Martyrologium Hieronymianum

Martyrologium Hieronymianum

Das Martyrologium Hieronymianum oder Martyrologium sancti Hieronymi („Martyrologium des heiligen Hieronymus“) war während des Mittelalters eine im westlichen Europa weit verbreitete und höchst einflussreiche Schrift über die Märtyrer des Ur- und Frühchristentums. Es wurde in Spätantike und Frühmittelalter aus Texten verschiedenster geographischer Herkunft zusammengestellt und war das erste Martyrologium mit dem Anspruch, das Märtyrerwesen in seiner Gesamtheit zu erfassen, sowie der Ausgangspunkt für alle abendländischen Nachfolgeschriften.

Auf Hieronymus verweist der Text eingangs mit einem Hinweis auf dessen Vita Malchi aus dem Jahr 392, wo dieser in der Einleitung seine Absicht deklarierte, eine Märtyrergeschichte von der Ankunft des Heilands bis in seine Gegenwart zu schreiben.[1] Jedoch geht man heute nicht mehr von einer tatsächlichen Autorschaft des Kirchenvaters Hieronymus aus und nennt die Schrift deswegen auch Martyrologium des Pseudo-Hieronymus.
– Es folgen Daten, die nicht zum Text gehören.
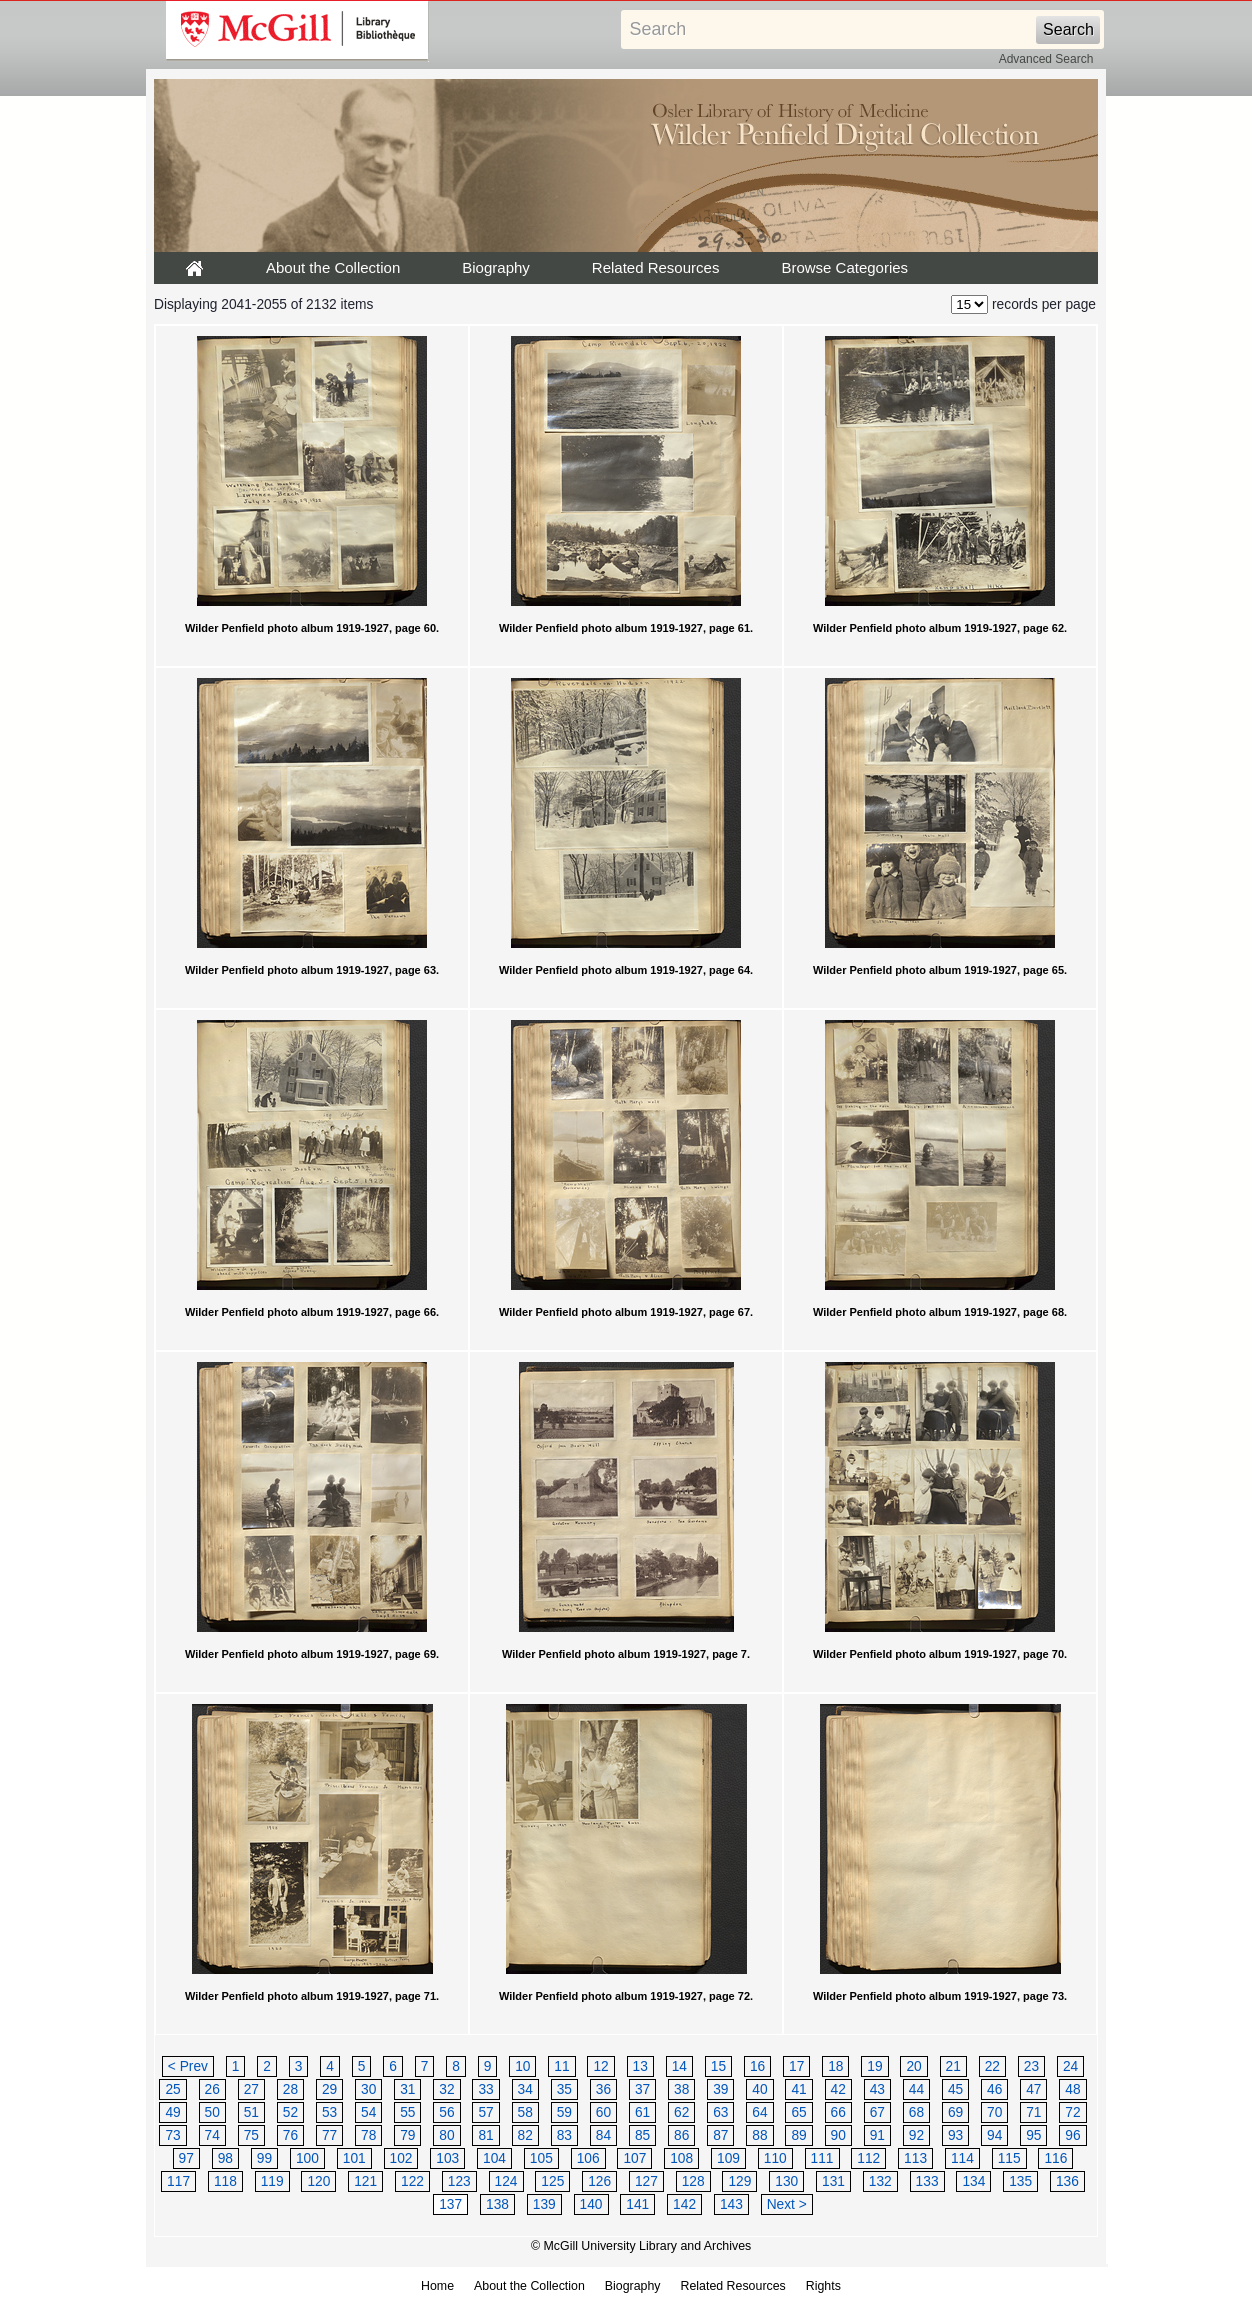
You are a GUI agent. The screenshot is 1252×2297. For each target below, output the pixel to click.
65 (798, 2112)
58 (525, 2112)
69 (955, 2112)
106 (588, 2158)
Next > (787, 2204)
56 (446, 2112)
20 (913, 2066)
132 (880, 2181)
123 (459, 2181)
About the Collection (333, 267)
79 (407, 2135)
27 (251, 2089)
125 (552, 2181)
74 (212, 2135)
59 (564, 2112)
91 (877, 2135)
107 (634, 2158)
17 (796, 2066)
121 (365, 2181)
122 (412, 2181)
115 (1009, 2158)
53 (329, 2112)
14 (679, 2066)
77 (329, 2135)
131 (833, 2181)
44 (916, 2089)
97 (186, 2158)
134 (973, 2181)
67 (877, 2112)
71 (1033, 2112)
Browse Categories (844, 267)
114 (962, 2158)
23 (1031, 2066)
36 (603, 2089)
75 (251, 2135)
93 (955, 2135)
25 (172, 2089)
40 (759, 2089)
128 (693, 2181)
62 (681, 2112)
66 (838, 2112)
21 (953, 2066)
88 (759, 2135)
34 (525, 2089)
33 (485, 2089)
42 (838, 2089)
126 (599, 2181)
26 (212, 2089)
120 (318, 2181)
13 (640, 2066)
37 (642, 2089)
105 (541, 2158)
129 (739, 2181)
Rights (823, 2286)
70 (994, 2112)
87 (720, 2135)
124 (506, 2181)
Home (437, 2286)
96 (1072, 2135)
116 (1055, 2158)
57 (485, 2112)
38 (681, 2089)
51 (251, 2112)
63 (720, 2112)
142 (684, 2204)
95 (1033, 2135)
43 (877, 2089)
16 (757, 2066)
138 (497, 2204)
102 (401, 2158)
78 (368, 2135)
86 (681, 2135)
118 (225, 2181)
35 (564, 2089)
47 (1033, 2089)
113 (915, 2158)
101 (354, 2158)
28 (290, 2089)
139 (544, 2204)
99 (264, 2158)
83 (564, 2135)
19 (874, 2066)
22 (992, 2066)
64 (759, 2112)
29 (329, 2089)
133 (927, 2181)
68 (916, 2112)
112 (868, 2158)
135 (1020, 2181)
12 (600, 2066)
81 (485, 2135)
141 (637, 2204)
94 (994, 2135)
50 (212, 2112)
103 (447, 2158)
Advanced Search (1046, 59)
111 (822, 2158)
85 (642, 2135)
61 (642, 2112)
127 (646, 2181)
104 (494, 2158)
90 (838, 2135)
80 (446, 2135)
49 (172, 2112)
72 (1072, 2112)
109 (728, 2158)
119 (272, 2181)
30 (368, 2089)
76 (290, 2135)
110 (775, 2158)
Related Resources (656, 267)
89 (798, 2135)
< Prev (188, 2066)
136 (1067, 2181)
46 (994, 2089)
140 (591, 2204)
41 (798, 2089)
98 (225, 2158)
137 (450, 2204)
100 (307, 2158)
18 (835, 2066)
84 (603, 2135)
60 (603, 2112)
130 (786, 2181)
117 (178, 2181)
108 (681, 2158)
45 (955, 2089)
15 (718, 2066)
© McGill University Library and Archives (641, 2246)
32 (446, 2089)
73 (172, 2135)
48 (1072, 2089)
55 (407, 2112)
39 (720, 2089)
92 (916, 2135)
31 (407, 2089)
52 (290, 2112)
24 (1070, 2066)
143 (731, 2204)
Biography (496, 267)
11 (561, 2066)
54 (368, 2112)
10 (522, 2066)
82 (525, 2135)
Das Martyrologium Hieronymianum hat Listencharakter. Der Großteil der Einträge besteht allein aus Daten, Orten und Namen wie beispielsweise: „III id. ian. Romæ, in cymiterio Callisti, via Appia, depositio Miltiadis episcopi.“ („Am dritten Tag vor den Iden des Januar, zu Rom, im Friedhof des Callistus, an der via Appia, Beisetzung des Bischofs Miltiades.“) Nur vereinzelt werden darüber hinausgehende Informationen geliefert. Martyrologien mit eigentlichen Märtyrerviten, bestehend aus ausführlichen Lebens- und Leidensdarstellungen, sind nicht vor der karolingischen Epoche zu finden (beispielsweise im Martyrologium des Ado von Vienne).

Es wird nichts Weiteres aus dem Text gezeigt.